*Problem*
The line with "This screenshot has height=932, width=1200." marks where to begin. Please copy it and each line after it to the end of the records below, exactly.

*** Exercise data ***

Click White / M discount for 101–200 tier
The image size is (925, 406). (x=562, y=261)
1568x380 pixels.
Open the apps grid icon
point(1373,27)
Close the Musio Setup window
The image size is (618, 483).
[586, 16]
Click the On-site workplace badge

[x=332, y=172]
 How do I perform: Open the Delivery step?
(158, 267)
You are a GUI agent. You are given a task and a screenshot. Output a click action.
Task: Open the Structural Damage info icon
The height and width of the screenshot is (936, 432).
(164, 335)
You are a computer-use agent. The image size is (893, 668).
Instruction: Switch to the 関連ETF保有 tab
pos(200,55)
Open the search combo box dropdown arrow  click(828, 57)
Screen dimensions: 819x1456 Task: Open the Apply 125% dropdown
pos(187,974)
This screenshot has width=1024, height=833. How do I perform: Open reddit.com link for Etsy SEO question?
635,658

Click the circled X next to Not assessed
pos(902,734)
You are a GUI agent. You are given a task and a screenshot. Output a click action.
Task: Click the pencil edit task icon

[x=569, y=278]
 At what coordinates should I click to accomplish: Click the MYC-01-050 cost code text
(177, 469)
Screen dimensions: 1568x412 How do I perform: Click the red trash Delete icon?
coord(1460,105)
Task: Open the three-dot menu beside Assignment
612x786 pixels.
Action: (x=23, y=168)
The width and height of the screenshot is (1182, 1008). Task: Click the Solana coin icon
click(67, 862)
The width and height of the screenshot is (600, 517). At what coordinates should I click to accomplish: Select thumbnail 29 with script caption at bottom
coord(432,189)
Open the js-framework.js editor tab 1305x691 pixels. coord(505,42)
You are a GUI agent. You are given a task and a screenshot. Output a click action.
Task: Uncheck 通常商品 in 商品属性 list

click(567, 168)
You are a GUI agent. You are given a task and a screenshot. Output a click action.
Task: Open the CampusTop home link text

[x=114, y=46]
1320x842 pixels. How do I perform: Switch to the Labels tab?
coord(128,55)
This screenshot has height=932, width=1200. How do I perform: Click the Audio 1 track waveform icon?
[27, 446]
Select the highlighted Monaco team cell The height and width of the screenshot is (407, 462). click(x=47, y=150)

*** End of Exercise data ***

*Response to this exercise*
This screenshot has height=932, width=1200. How do I perform: Click the Audio 1 track waveform icon?
[27, 446]
Select the highlighted Monaco team cell The height and width of the screenshot is (407, 462). click(x=47, y=150)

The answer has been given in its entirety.